Search code examples
pythonmachine-learninglinear-regressionpolynomials

How to find the best degree of polynomials?


I'm new to Machine Learning and currently got stuck with this. First I use linear regression to fit the training set but get very large RMSE. Then I tried using polynomial regression to reduce the bias.

import numpy as np
from sklearn.linear_model import LinearRegression
from sklearn.preprocessing import PolynomialFeatures
from sklearn.metrics import mean_squared_error

poly_features = PolynomialFeatures(degree=2, include_bias=False)
X_poly = poly_features.fit_transform(X)
poly_reg = LinearRegression()
poly_reg.fit(X_poly, y)

poly_predict = poly_reg.predict(X_poly)
poly_mse = mean_squared_error(X, poly_predict)
poly_rmse = np.sqrt(poly_mse)
poly_rmse

Then I got slightly better result than linear regression, then I continued to set degree = 3/4/5, the result kept getting better. But it might be somewhat overfitting as degree increased.

The best degree of polynomial should be the degree that generates the lowest RMSE in cross validation set. But I don't have any idea how to achieve that. Should I use GridSearchCV? or any other method?

Much appreciate if you could me with this.


Solution

  • You should provide the data for X/Y next time, or something dummy, it'll be faster and provide you with a specific solution.
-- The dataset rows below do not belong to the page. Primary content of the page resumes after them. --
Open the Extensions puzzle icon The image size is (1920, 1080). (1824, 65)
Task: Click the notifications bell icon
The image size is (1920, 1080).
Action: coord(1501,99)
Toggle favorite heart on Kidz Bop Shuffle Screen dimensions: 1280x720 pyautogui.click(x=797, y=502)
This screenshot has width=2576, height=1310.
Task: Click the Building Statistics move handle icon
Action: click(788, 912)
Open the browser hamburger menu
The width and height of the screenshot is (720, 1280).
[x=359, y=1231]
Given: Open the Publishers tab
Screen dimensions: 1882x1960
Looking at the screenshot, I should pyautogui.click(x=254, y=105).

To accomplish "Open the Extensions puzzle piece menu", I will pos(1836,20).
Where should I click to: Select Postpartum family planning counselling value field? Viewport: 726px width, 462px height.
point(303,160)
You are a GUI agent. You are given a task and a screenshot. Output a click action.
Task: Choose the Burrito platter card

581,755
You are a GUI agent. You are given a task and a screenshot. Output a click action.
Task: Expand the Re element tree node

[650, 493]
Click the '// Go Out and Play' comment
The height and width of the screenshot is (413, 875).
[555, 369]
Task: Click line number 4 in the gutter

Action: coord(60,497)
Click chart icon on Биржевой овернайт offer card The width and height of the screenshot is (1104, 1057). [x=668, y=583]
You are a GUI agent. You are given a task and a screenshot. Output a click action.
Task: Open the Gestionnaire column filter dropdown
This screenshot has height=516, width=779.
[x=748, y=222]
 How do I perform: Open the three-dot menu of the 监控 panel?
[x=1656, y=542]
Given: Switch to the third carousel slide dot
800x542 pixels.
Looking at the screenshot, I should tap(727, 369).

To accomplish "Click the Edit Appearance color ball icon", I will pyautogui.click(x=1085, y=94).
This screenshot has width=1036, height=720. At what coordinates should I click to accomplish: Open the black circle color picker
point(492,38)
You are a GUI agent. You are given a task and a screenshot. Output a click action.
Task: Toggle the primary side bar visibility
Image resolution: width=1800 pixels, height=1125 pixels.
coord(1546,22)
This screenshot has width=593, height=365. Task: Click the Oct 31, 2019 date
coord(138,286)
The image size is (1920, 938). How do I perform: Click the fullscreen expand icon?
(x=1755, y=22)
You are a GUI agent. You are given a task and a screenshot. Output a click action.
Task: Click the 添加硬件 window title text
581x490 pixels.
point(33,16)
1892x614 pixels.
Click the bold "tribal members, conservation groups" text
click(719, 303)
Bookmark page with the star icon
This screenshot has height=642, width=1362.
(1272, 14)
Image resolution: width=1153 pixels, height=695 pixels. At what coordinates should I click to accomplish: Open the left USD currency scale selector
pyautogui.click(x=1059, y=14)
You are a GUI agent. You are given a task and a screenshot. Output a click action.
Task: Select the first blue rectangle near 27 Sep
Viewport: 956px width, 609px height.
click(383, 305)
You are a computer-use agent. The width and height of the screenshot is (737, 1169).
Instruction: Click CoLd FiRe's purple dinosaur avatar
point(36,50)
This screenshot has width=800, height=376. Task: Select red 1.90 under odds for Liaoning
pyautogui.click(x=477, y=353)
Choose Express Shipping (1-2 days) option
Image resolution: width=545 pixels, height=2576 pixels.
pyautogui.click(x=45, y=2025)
For now I've created a dummy equation of the form y = X**4 + X**3 + X + 1.

    There are many ways you can improve on this, but a quick iteration to find the best degree is to simply fit your data on each degree and pick the degree with the best performance (e.g., lowest RMSE).

    You can also play with how you decide to hold out your train/test/validation data.

    import numpy as np
    import matplotlib.pyplot as plt 
    
    from sklearn.linear_model import LinearRegression
    from sklearn.preprocessing import PolynomialFeatures
    from sklearn.metrics import mean_squared_error
    from sklearn.model_selection import train_test_split
    
    X = np.arange(100).reshape(100, 1)
    y = X**4 + X**3 + X + 1
    
    x_train, x_test, y_train, y_test = train_test_split(X, y, test_size=0.3)
    
    rmses = []
    degrees = np.arange(1, 10)
    min_rmse, min_deg = 1e10, 0
    
    for deg in degrees:
    
        # Train features
        poly_features = PolynomialFeatures(degree=deg, include_bias=False)
        x_poly_train = poly_features.fit_transform(x_train)
    
        # Linear regression
        poly_reg = LinearRegression()
        poly_reg.fit(x_poly_train, y_train)
    
        # Compare with test data
        x_poly_test = poly_features.fit_transform(x_test)
        poly_predict = poly_reg.predict(x_poly_test)
        poly_mse = mean_squared_error(y_test, poly_predict)
        poly_rmse = np.sqrt(poly_mse)
        rmses.append(poly_rmse)
        
        # Cross-validation of degree
        if min_rmse > poly_rmse:
            min_rmse = poly_rmse
            min_deg = deg
    
    # Plot and present results
    print('Best degree {} with RMSE {}'.format(min_deg, min_rmse))
            
    fig = plt.figure()
    ax = fig.add_subplot(111)
    ax.plot(degrees, rmses)
    ax.set_yscale('log')
    ax.set_xlabel('Degree')
    ax.set_ylabel('RMSE')
    

    This will print:

    Best degree 4 with RMSE 1.27689038706e-08

    enter image description here

    Alternatively, you could also build a new class that carries out Polynomial fitting, and pass that to GridSearchCV with a set of parameters.